Durang is strongly influenced by Chekhov. "Vanya" is a mash-up of many of the Chekhovian dramas, with wry humor interspersed throughout the play. In the case of "Laughing Wild," the Chekhov influences are less explicit, but they are there thematically. In Scene Two, there is a fleeting allusion to "The Three Sisters," quoting the line: "We are going to Moscow!" One of Chekhov's persistent themes is the inability of human beings to genuinely connect with one another. This is certainly the case in "Laughing Wild," as The Woman and The Man spend Scenes One and Two in isolated monologue, talking about their unpleasant encounter with one another in the tuna aisle of the supermarket. Durang uses the angst and existential despair of the generic Man and Woman to vent his spleen about many of society's ills: Reagan's failure to provide help for AIDS, the depletion of the ozone layer, God's vengeful wrath against homosexuals, Haitians and hemophiliacs, false gurus who teach vapid affirmations, the impact of deinstitutionalizing the chronically mentally ill and dumping them on the streets of our urban centers. There is also a send-up of the intellectually bankrupt TV culture when The Woman murders Sally Jessie Raphael and usurps her TV show to interview the Infant of Prague about why God chooses to do what He does in the world.
This is a more angry and vituperative Durang than the one who wrote the more recent "Vanya." The wild laughing and the ranting of the Woman, done with great energy and verve by Lauren Elias, is often strident and off-putting. And that is the point that the playwright is trying to make. The Man, played brilliantly by Robert Orzalli, is trying his best to apply the teaching of an EST-like guru to his depressed personality, mindlessly repeating the empty phrases and reminded himself to "just breathe." Both Ms. Elias and Mr. Orzalli deliver some of the best work I have seen them do on Boston stages. They are each required to deliver long, ranting monologues, and they did not waver in portraying the off-center nature of their quirky characters. Ms. Elias used her voice most often to let us know that The Woman was not quite right. Mr. Orzalli accomplished the same thing largely with his eyes and facial expressions. They are well directed in this play by Margaret Ann Brady. Set and props and Lighting are by Ben Lieberson.
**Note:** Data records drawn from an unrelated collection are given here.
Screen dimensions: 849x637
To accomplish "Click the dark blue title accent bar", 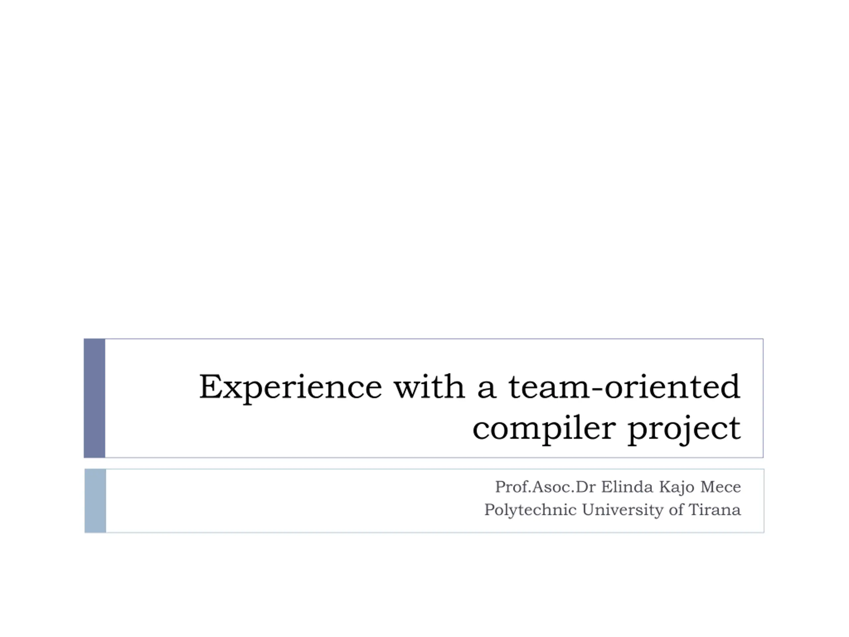I will (94, 398).
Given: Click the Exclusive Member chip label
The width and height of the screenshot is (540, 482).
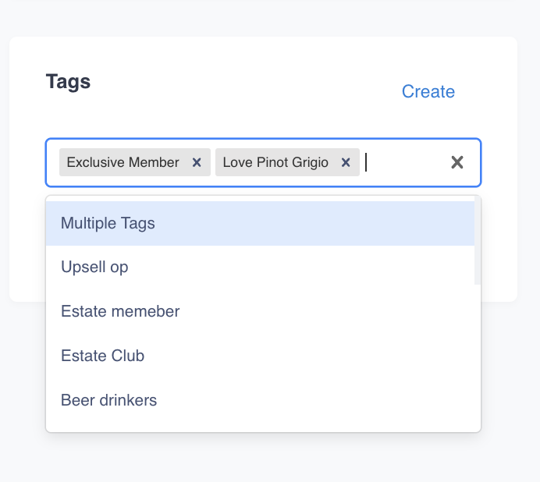Looking at the screenshot, I should click(123, 162).
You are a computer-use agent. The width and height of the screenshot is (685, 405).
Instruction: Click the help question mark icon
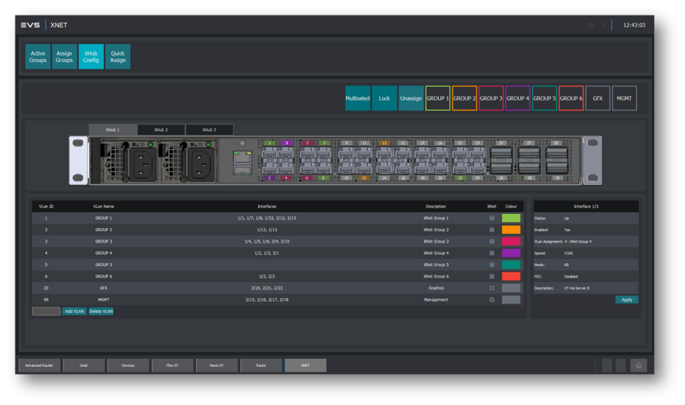603,25
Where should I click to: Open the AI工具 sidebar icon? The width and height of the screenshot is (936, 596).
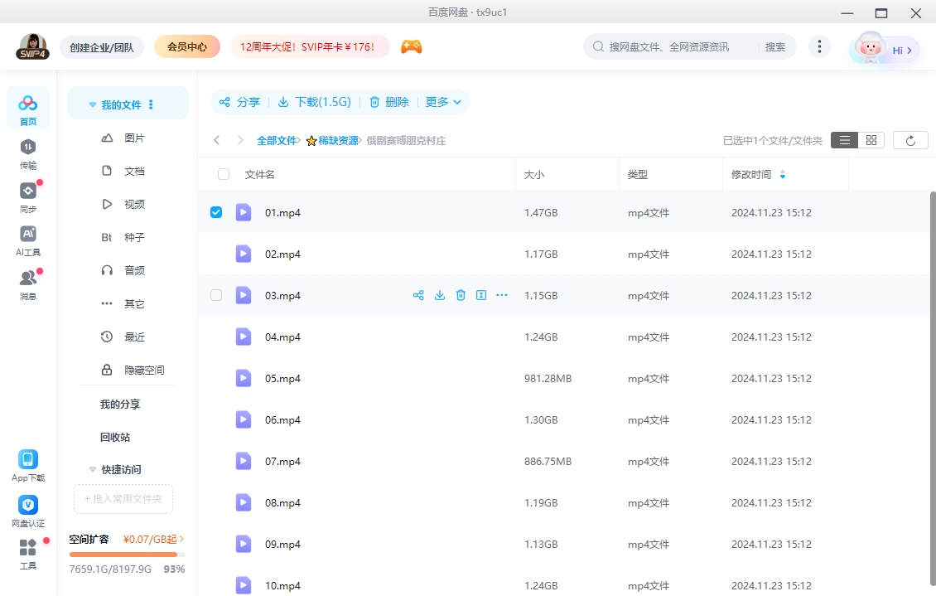pyautogui.click(x=27, y=238)
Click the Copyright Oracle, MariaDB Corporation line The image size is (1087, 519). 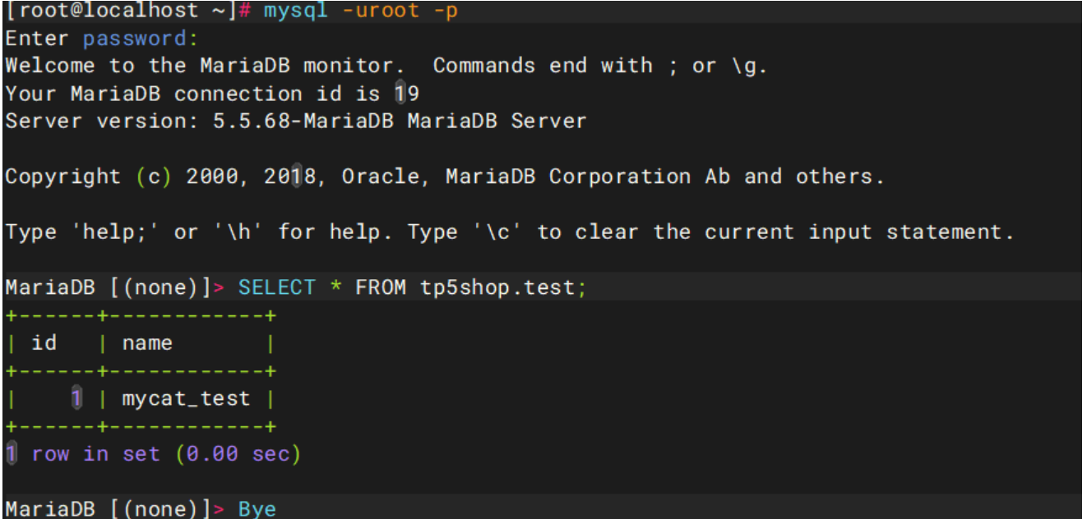click(x=445, y=177)
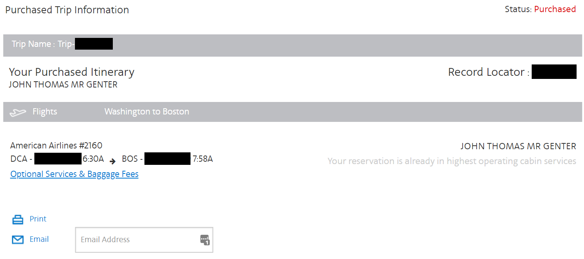This screenshot has width=584, height=259.
Task: Click the arrow between DCA and BOS
Action: point(113,161)
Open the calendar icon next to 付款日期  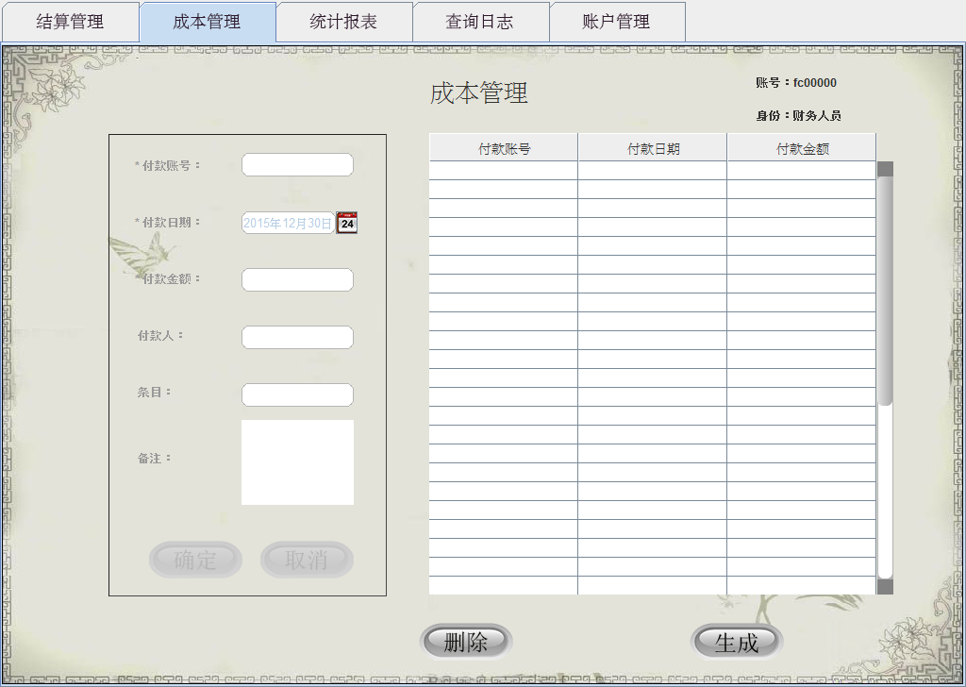click(x=345, y=223)

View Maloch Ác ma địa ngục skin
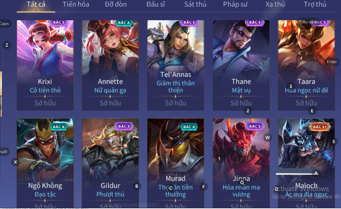[306, 163]
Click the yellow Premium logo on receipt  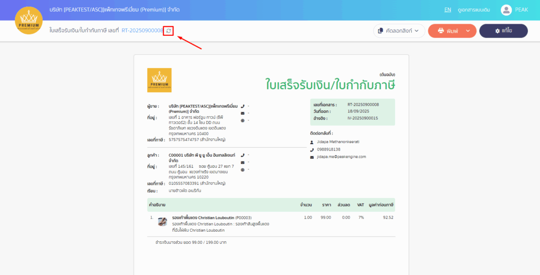pyautogui.click(x=159, y=80)
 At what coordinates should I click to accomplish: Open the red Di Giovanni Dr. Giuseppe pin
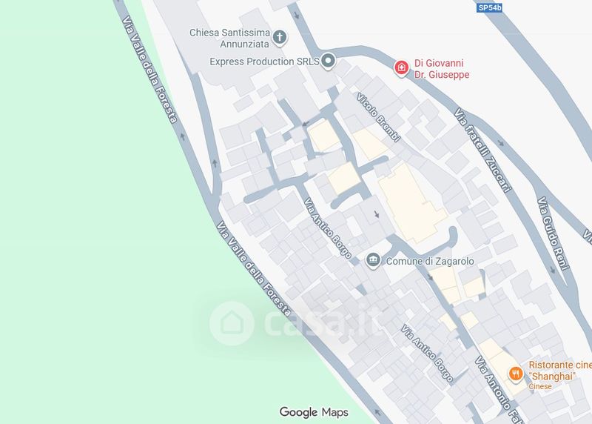pos(401,68)
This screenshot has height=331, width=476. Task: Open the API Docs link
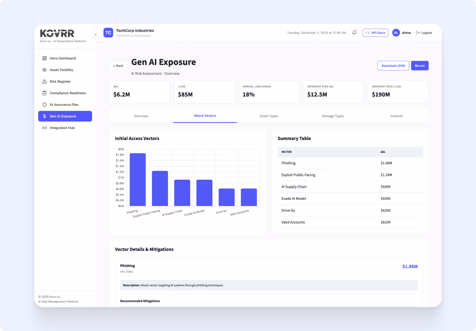[x=375, y=32]
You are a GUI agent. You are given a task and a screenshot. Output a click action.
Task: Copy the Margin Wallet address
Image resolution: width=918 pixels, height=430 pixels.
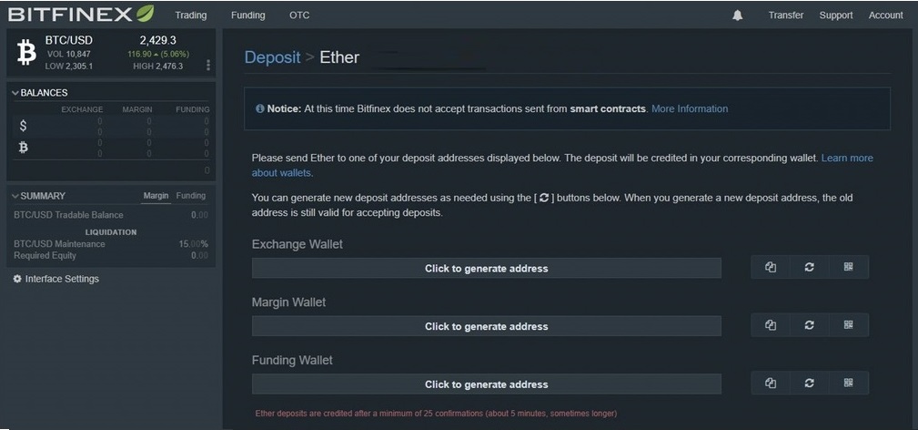click(x=771, y=325)
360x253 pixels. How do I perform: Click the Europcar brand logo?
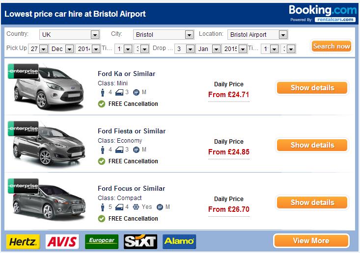(101, 241)
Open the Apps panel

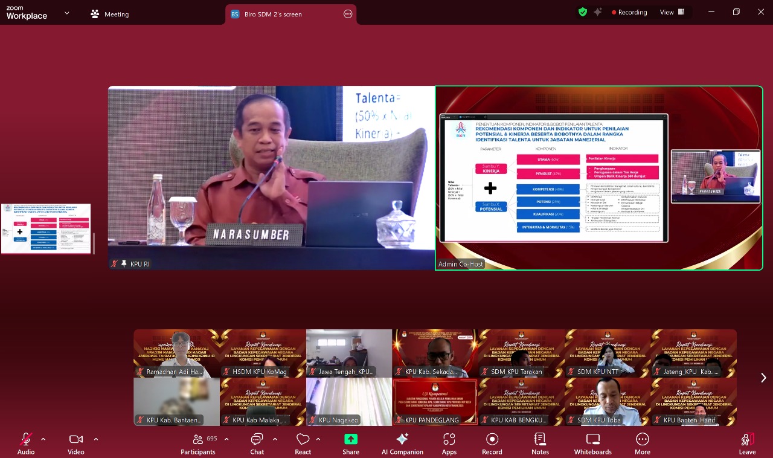449,443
|Lauren Elias as The Woman|
Robert Orzalli as The Man
by Christopher Durang
Hub Theatre Company of Boston
Through August 1st
This is a play that uses humor to point out many of the flaws in late 20th Century American culture. It will make you laugh, it will make you groan and it will make you think. There will be one more chance to see the show this evening. Club Cafe - 209 Columbus Avenue, Boston.